The analysis is based on an interview with one of the group of three divers who entered the system together and witnessed the event; input from Hires’ father Lamar, founder of specialist diving-equipment manufacturer Dive-Rite of which Jared was general manager; and downloads of all three divers’ closed-circuit rebreather controllers.
The divers were carrying out their first dive of a trip to Plura, Scandinavia’s most popular cave-diving destination.
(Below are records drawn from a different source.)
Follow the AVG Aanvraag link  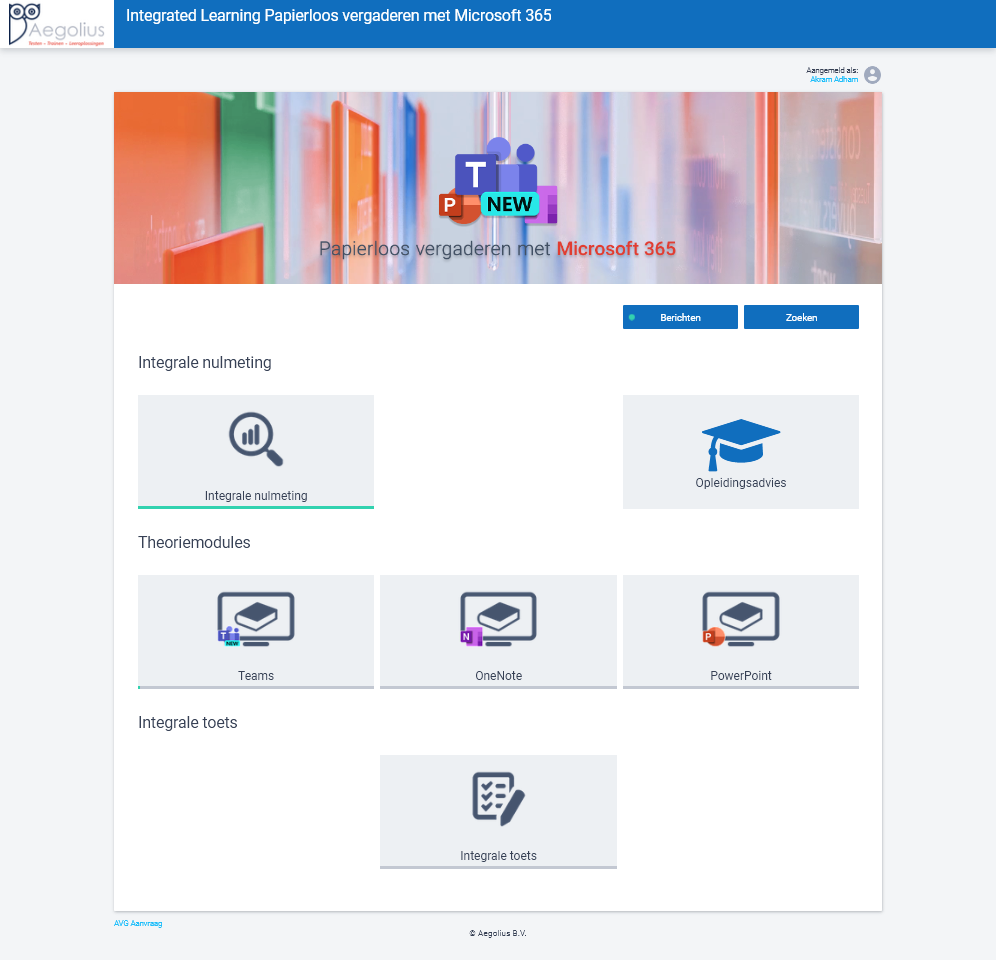coord(138,923)
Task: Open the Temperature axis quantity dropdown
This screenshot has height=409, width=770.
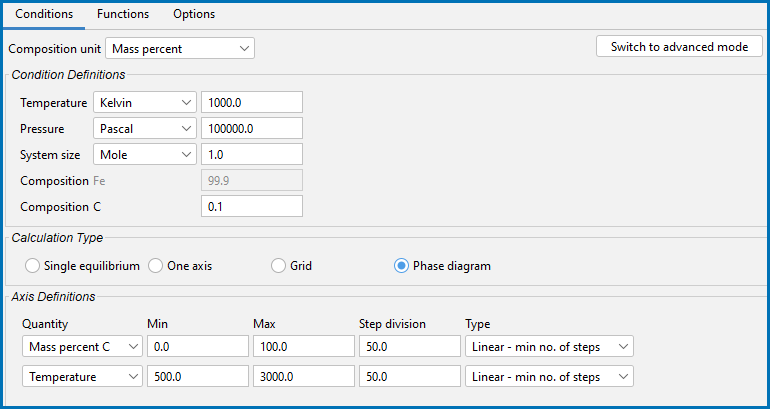Action: (82, 377)
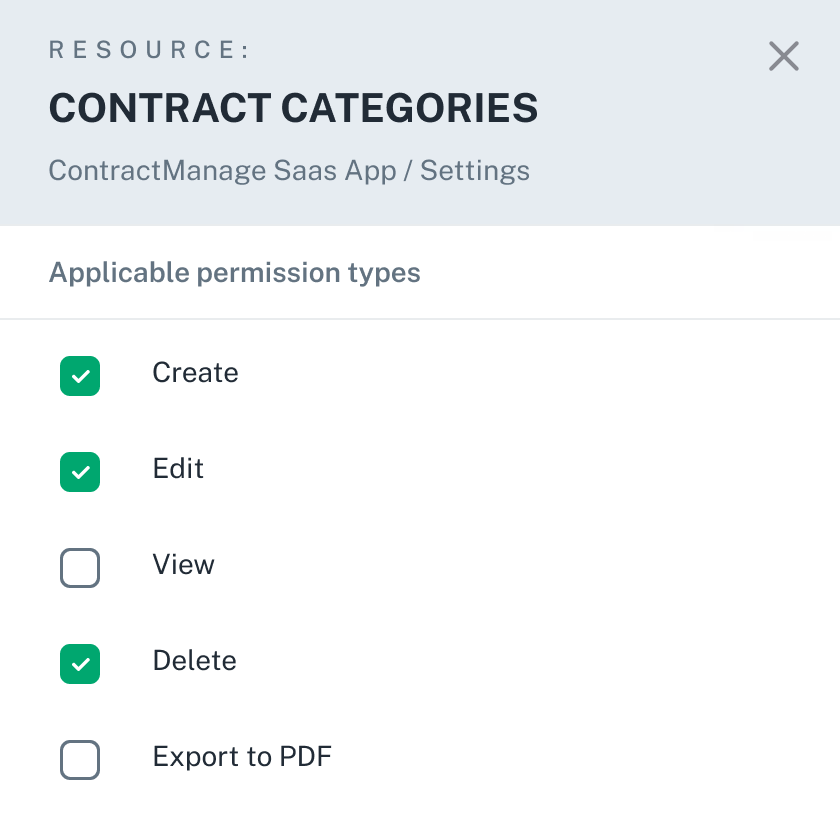Image resolution: width=840 pixels, height=816 pixels.
Task: Select the "View" permission label text
Action: pos(183,565)
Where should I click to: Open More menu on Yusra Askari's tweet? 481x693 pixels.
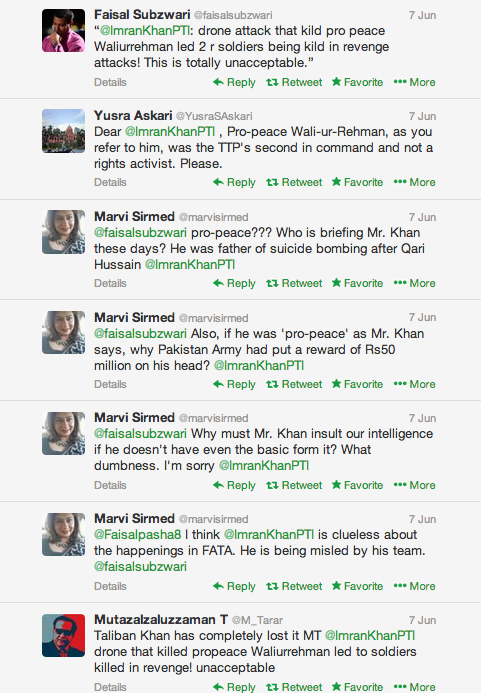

The hour-long gear-check dive was intended as preparation for a deeper descent the next day.
The three were said to be using familiar equipment with adequate thermal protection – Plura waters get no warmer than 7°C.
Sudden descent
Hires and the lead diver, who acted as DAN’s witness, had dived the system before, though it was new to diver 2. The three reached a maximum depth of 34m and surfaced at the halfway point, called the Wedding Chamber, after half an hour.
After two minutes of checks they headed back down, again with Hires bringing up the rear. The dive was uneventful until, 16 minutes in, Hires’ log revealed him making a sudden 4m descent from 25m in less than 20 seconds.
At this point the witness had turned to assist diver 2, whose primary light had failed and who was deploying a backup. As these two swapped places, they saw Hires’ light moving erratically and heard him screaming, “potentially trying to articulate a problem”.
The witness reached Hires to find him already in what were described as “full tonic-clonic convulsions”. ‘Tonic’ means stiffening, while ‘clonic’ means twitching or jerking phases of muscle activity.
Hires’ rebreather loop was out of his mouth but closed, suggesting that he had tried to bail out but had been unable to get the regulator into his mouth before the seizure occurred.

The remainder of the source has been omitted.